** Tarefa 1 **
Como você resumiria o relato da partida em duas frases?
──────── Texto fornecido ────────
A reação do Athletic Bilbao, pelo menos, não demorou a acontecer. O empate saiu aos dez minutos. A defesa do Las Palmas sofreu uma pane e permitiu que Sarabia marcasse com facilidade. E os Leones foram auxiliados também pelos canários, que passaram a ter uma crise de nervos. O temor dos anfitriões pelo rebaixamento era maior que qualquer ansiedade dos bilbaínos pelo título. Os rojiblancos aproveitaram isso. A virada aconteceu aos 41’, num cruzamento de Sarabia que o goleiro Manolo não segurou e Dani mandou para as redes. E o melhor não era apenas isso. Chegava também a notícia de que o Valencia tinha aberto o placar contra o Real Madrid aos 39’. Não era uma boa partida do ponto de vista técnico, mas Tendillo garantiu o gol. Depois da cobrança de escanteio desviada no primeiro poste, o jogador da seleção espanhola saltou com tudo para fuzilar de cabeça. As arquibancadas no Mestalla explodiam, diante da esperança de que os valencianos não caíssem.
Quando o segundo tempo começou no Estádio Insular, o Athletic Bilbao consolidou a vitória. O terceiro gol saiu logo cedo, aos 12 minutos. Sola fez o lançamento e, de novo com a permissividade coletiva da defesa do Las Palmas, Sarabia anotou mais um. A partir de então, o que se viu foi um passeio dos Leones. A equipe de Javier Clemente tinha total controle da partida e não via qualquer reação do Las Palmas. A goleada se ampliou pouco a pouco. Aos 24, Dani inverteu os papéis e fez o cruzamento para Argote deixar sua marca, com um balão no goleiro. Já aos 44’, Urtubi pegou a bola na intermediária, arrancou e mandou um tiro cruzado no fundo da meta de Manolo. O placar de 5 a 1 sobre o Las Palmas cumpria com êxito a tarefa do Athletic. O sucesso da empreitada ainda dependia do Valencia.
──────── Registros do conjunto ────────
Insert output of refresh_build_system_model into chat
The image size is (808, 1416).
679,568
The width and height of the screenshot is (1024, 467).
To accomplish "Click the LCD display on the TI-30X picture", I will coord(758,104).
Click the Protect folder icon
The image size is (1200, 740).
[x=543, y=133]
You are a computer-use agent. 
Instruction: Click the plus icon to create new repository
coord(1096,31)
────────
──────── Registros do conjunto ────────
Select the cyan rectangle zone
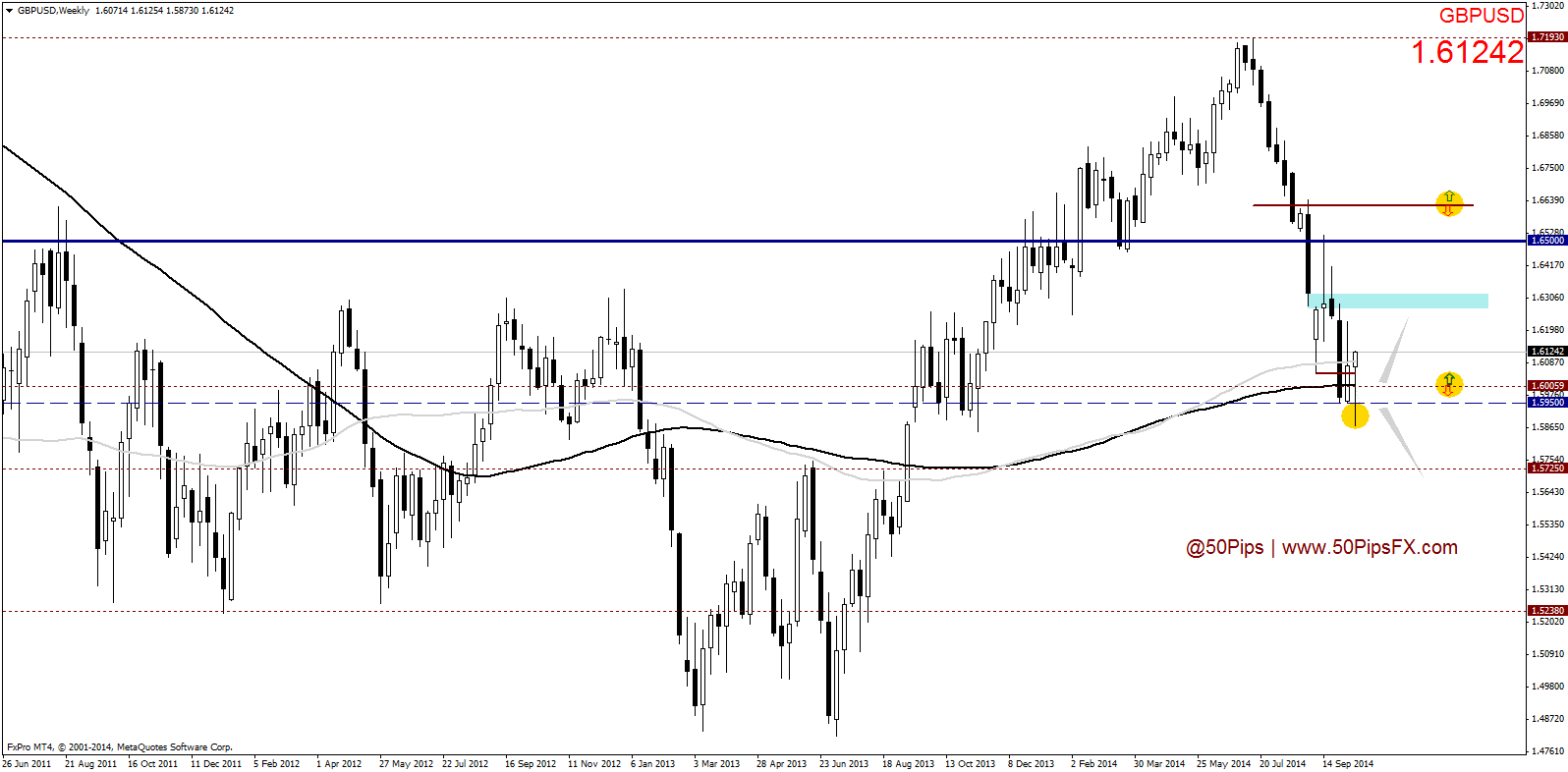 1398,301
────────
** Tarefa 2 **
Pode reproduzir, sem nenhuma alteração, tudo o que está nos registros desde a linha que contém "Insert output of" até a linha que contém "[x=543, y=133]", incluindo essas duas?

** Resposta 1 **
O Athletic Bilbao empatou aos dez minutos com gol de Sarabia e virou aos 41’ com Dani, enquanto o Valencia abria o placar contra o Real Madrid aos 39’. No segundo tempo, os Leones tiveram total controle da partida e ampliaram com Sarabia, Argote e Urtubi, fechando 5 a 1 sobre o Las Palmas, mas o sucesso ainda dependia do Valencia.

** Resposta 2 **
Insert output of refresh_build_system_model into chat
The image size is (808, 1416).
679,568
The width and height of the screenshot is (1024, 467).
To accomplish "Click the LCD display on the TI-30X picture", I will coord(758,104).
Click the Protect folder icon
The image size is (1200, 740).
[x=543, y=133]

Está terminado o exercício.